Incursões chinesas na zona de defesa aérea de Taiwan são um prelúdio para a guerra?

Este artigo foi publicado originalmente em inglês no site do jornal norte-americano The Hill

Por Andrew Latham*

No fim de semana passado, a Força Aérea da China estabeleceu novos recordes de incursões na Zona de Identificação de Defesa Aérea de Taiwan (ADIZ). Quase 150 aviões de guerra – incluindo bombardeiros pesados ​​e caças avançados – entraram na zona de defesa de Taiwan, adotando a mesma formação que fariam durante um ataque real.

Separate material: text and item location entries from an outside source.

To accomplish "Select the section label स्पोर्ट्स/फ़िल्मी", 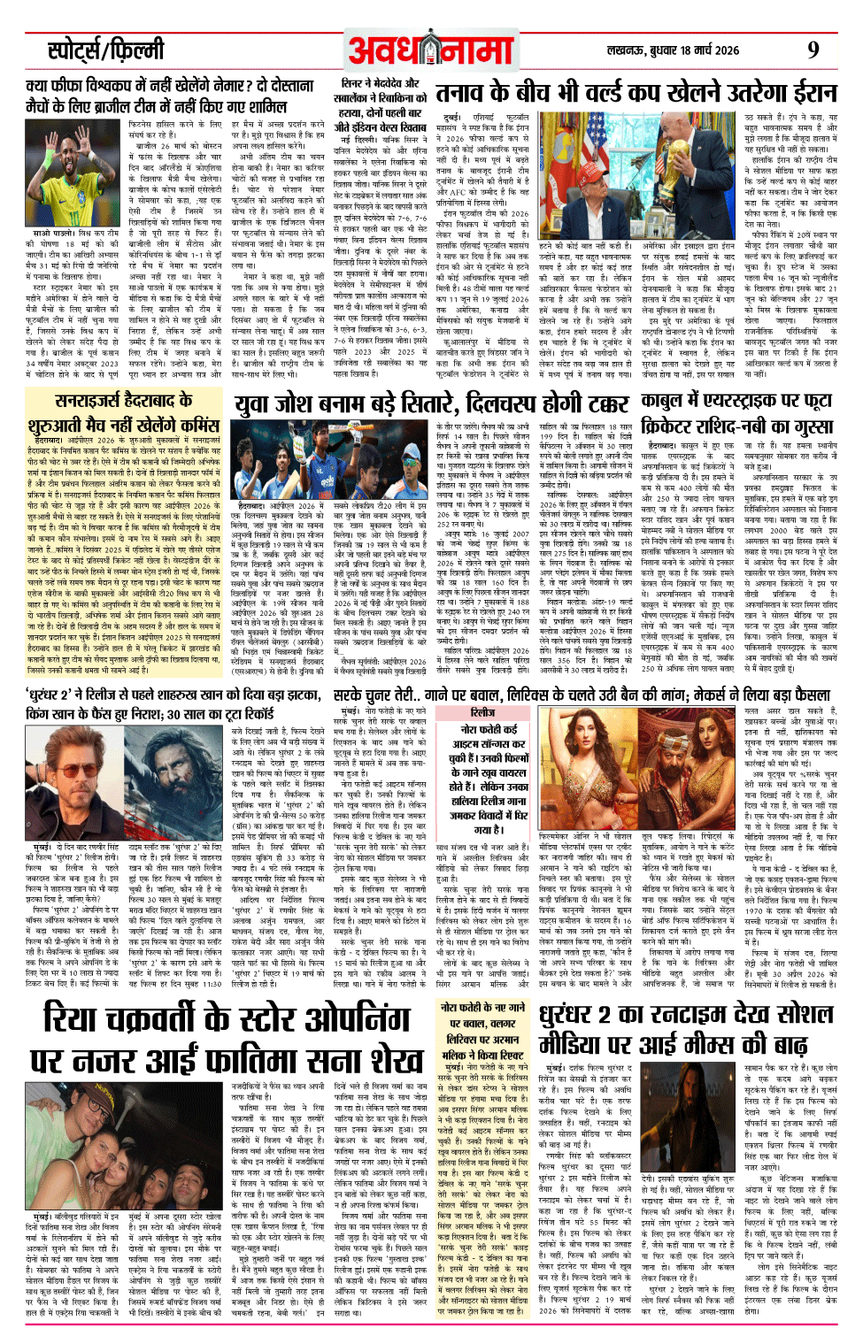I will coord(106,50).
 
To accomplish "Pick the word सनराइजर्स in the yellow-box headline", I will coord(89,399).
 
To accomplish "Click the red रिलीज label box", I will coord(482,711).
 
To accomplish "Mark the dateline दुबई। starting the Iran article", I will coord(453,117).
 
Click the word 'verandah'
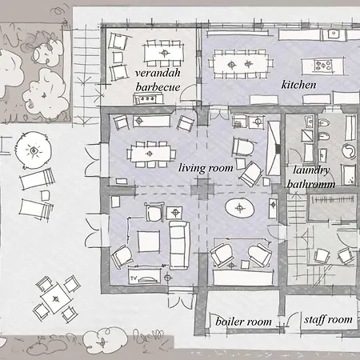point(158,73)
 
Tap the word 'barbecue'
point(158,87)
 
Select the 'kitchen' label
point(298,85)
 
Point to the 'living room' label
point(206,168)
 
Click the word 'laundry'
point(311,170)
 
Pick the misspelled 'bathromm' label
point(311,184)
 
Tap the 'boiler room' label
point(243,322)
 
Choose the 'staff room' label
point(328,319)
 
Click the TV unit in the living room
point(145,276)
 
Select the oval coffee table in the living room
point(239,208)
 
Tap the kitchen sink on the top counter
point(334,34)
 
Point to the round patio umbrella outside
point(33,150)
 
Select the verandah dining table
point(164,53)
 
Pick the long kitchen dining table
point(241,64)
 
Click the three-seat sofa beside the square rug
point(180,245)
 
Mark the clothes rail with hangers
point(334,200)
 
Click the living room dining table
point(150,154)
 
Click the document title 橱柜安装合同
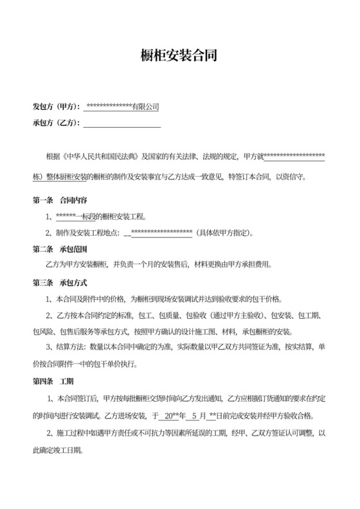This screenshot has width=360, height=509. point(179,56)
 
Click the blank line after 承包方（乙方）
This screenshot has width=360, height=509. point(122,123)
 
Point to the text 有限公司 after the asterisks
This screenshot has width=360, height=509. point(145,107)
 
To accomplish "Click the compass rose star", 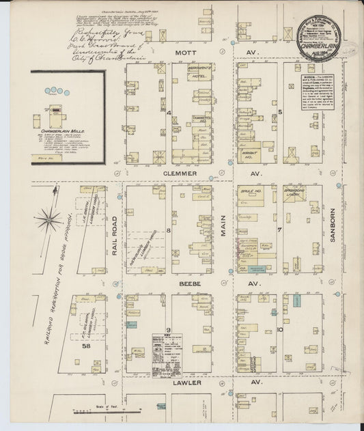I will point(48,219).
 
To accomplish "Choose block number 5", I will point(280,112).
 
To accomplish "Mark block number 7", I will point(280,230).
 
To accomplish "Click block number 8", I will point(167,230).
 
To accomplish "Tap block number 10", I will point(280,330).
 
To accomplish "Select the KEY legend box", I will point(167,352).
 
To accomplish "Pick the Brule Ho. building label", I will point(247,193).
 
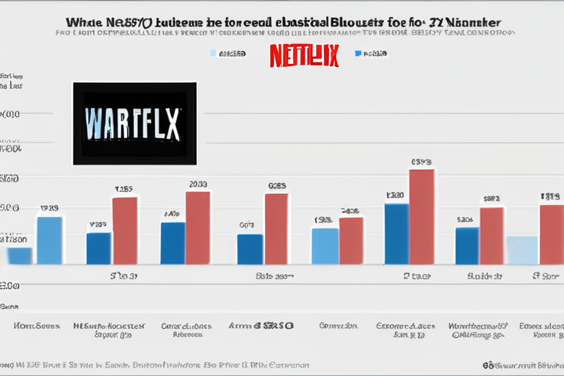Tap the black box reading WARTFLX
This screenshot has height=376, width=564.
pos(134,123)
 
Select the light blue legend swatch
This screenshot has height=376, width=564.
pos(214,54)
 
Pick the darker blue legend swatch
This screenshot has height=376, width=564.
pos(358,54)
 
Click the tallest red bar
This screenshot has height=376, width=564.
pos(422,217)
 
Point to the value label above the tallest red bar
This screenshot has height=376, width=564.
pos(422,162)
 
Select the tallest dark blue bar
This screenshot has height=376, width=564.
pos(397,234)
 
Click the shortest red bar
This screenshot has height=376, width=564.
pos(351,240)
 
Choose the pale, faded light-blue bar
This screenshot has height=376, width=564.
pos(521,250)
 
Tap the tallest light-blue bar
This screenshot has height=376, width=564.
pos(49,240)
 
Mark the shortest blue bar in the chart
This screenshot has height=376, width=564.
pos(19,256)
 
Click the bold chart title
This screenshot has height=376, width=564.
pos(282,23)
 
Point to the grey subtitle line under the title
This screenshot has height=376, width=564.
pos(282,35)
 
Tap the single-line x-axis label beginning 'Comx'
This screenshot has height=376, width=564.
pos(338,325)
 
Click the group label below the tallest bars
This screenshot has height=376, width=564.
pos(416,277)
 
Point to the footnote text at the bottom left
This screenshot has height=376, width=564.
pos(154,364)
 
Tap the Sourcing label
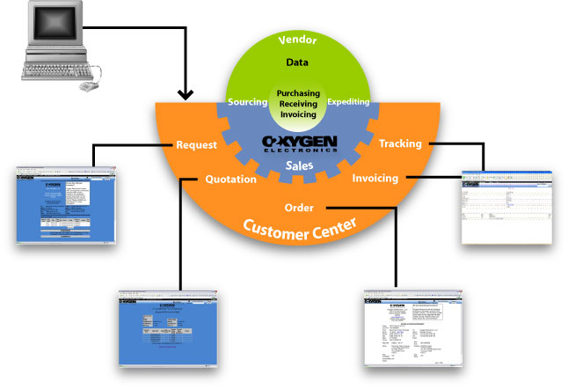coord(247,102)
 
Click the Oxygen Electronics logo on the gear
coord(300,143)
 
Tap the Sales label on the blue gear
coord(300,165)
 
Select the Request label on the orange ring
coord(198,144)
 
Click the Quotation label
coord(229,179)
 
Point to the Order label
coord(301,208)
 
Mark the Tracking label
coord(399,143)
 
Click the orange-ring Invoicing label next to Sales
coord(375,178)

Embora o ADIZ de Taiwan não faça parte formalmente de seu espaço aéreo, de acordo com o direito internacional, é considerado uma importante zona-tampão ao redor da ilha. O fato de Beijing ordenar que sua força aérea penetrasse nesta zona, como tem feito com crescente regularidade e força nos últimos meses, levou muitos observadores a se perguntarem exatamente o que está acontecendo.

A visão otimista, é claro, é que essas incursões não são nada novas ou particularmente significativas. Esses gestos militares são simplesmente a maneira de Beijing de lembrar que Taiwan faz parte da China e não deve ir muito longe na direção da independência formal. Enquanto Taiwan não fizer nenhum movimento sério nessa direção, os gestos são apenas isso: gestos. Eles são sinais políticos significativos, mas não são motivo de preocupação geopolítica.

Mas há uma maneira diferente de interpretar esses eventos. E uma delas é motivo de preocupação.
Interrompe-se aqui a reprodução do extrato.